# Consumo de Energía en AM o FM.-



## edunet98 (Sep 28, 2010)

Estimados Amigos del Foro.-
Si este No es el lugar para hacer esta pregunta, agradecería a los moderadores moverlo a donde Corresponde.-
Pregunta tal vez un poco tonta, pero no encontré en Internet.-
*Una radio Encendida Durante 24 Horas, Consume la misma cantidad de Energía, Si escuchamos AM o FM?*
Muchas gracias por su atención y Cordiales Saludos.-


----------



## Eduardo (Sep 28, 2010)

Da igual si es AM o FM, lo que importa (en cuanto a consumo) es el volumen, el parlante no se mueve gratis.


----------



## Mandrake (Sep 28, 2010)

edunet98 dijo:


> . . . *Una radio Encendida Durante 24 Horas, Consume la misma cantidad de Energía, Si escuchamos AM o FM?* . . .

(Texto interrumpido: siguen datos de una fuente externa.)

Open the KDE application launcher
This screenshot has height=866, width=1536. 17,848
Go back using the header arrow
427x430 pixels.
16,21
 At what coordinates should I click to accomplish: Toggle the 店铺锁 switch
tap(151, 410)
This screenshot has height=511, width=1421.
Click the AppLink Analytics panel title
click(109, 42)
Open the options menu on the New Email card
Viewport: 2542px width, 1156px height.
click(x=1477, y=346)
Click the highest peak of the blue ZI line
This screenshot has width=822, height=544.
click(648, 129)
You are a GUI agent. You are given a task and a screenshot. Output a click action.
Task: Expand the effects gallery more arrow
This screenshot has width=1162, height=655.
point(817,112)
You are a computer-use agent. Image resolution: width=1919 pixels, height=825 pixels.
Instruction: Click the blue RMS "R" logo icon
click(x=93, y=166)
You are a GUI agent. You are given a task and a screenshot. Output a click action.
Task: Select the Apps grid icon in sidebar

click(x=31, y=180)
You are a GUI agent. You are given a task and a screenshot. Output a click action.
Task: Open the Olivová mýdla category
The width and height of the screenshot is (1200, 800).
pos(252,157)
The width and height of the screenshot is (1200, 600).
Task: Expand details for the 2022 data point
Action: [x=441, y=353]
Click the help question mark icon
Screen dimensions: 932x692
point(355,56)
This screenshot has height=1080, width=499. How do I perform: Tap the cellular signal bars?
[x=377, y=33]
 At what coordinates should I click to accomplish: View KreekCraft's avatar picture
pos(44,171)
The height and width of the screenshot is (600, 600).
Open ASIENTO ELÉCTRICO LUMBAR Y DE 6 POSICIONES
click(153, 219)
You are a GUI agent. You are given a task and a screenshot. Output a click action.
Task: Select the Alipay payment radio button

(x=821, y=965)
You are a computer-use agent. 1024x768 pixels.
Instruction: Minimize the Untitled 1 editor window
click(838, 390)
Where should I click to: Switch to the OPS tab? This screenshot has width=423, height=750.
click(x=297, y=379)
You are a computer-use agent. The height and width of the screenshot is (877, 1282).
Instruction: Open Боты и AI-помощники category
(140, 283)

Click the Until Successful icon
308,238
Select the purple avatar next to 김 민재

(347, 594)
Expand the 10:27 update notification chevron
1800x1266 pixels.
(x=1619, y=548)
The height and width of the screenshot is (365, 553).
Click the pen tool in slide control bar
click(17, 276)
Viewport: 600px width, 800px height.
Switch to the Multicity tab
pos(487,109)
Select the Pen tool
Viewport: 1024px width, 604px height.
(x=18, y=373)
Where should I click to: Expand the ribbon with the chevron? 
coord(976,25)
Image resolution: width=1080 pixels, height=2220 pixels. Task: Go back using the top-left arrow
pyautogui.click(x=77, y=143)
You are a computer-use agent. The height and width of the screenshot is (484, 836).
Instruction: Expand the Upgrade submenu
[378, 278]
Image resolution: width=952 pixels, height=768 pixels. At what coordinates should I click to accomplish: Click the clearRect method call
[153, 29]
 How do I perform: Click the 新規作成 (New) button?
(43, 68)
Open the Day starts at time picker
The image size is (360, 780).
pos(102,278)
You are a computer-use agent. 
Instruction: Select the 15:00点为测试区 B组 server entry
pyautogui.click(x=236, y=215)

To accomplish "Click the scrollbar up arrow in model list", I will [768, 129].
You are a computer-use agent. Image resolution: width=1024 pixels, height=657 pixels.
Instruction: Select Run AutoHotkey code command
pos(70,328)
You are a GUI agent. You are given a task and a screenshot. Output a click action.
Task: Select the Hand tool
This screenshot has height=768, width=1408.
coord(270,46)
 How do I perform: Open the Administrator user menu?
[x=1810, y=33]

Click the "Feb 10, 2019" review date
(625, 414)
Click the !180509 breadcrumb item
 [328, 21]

Eso depende de la diferencia del numero de etapas que usen para cada banda.


----------



## edunet98 (Sep 28, 2010)

Estimado Eduardo (Tocayo).-
Muchas gracias por tu atención.-
Sospechaba que era lo mismo, pero un amigo con algunos conocimientos de Electrónica me planteo la duda, el creía que usando en FM, Consumía más energía.-

Estimado Mandrake.-
Muchas gracias por tu atención.-
Tu respuesta me genera una nueva inquietud:
*Eso depende de la diferencia del numero de etapas que usen para cada banda.*
Podes explayarte un poco más al respecto, No entiendo lo de etapas por cada Banda.-
Cordiales Saludos.-
Eduardo.-


----------



## Mandrake (Sep 28, 2010)

Por ejemplo: el receptor AM requiere de varias etapas de frecuencia intermedia para amplificar la señal modulada (y el ruido que se pega); esas etapas incrementan el consumo.

Sobre la idea que tiene su amigo, solo puedo decir que he visto receptor de FM en celulares y personalmente tengo un radio FM que funciona con dos pilas boton (LR32).


----------



## edunet98 (Sep 29, 2010)

*Estimado Mandrake.-*
Muchas gracias por tu atención.-
Muy Clara la explicación.-
Agradecimientos y cordiales Saludos.-
Eduardo.-


----------



## elbrujo (Sep 29, 2010)

A igual potencia de salida, te quedan las etapas intermedias entre un tipo y otro de emision/recepcion. Estas ultimas no creo que hagan mucha diferencia en terminos de consumo.


----------



## Mandrake (Sep 29, 2010)

elbrujo dijo:


> . . . Estas ultimas no creo que hagan mucha diferencia en terminos de consumo.



Nunca haz usado un radio de pilas.


----------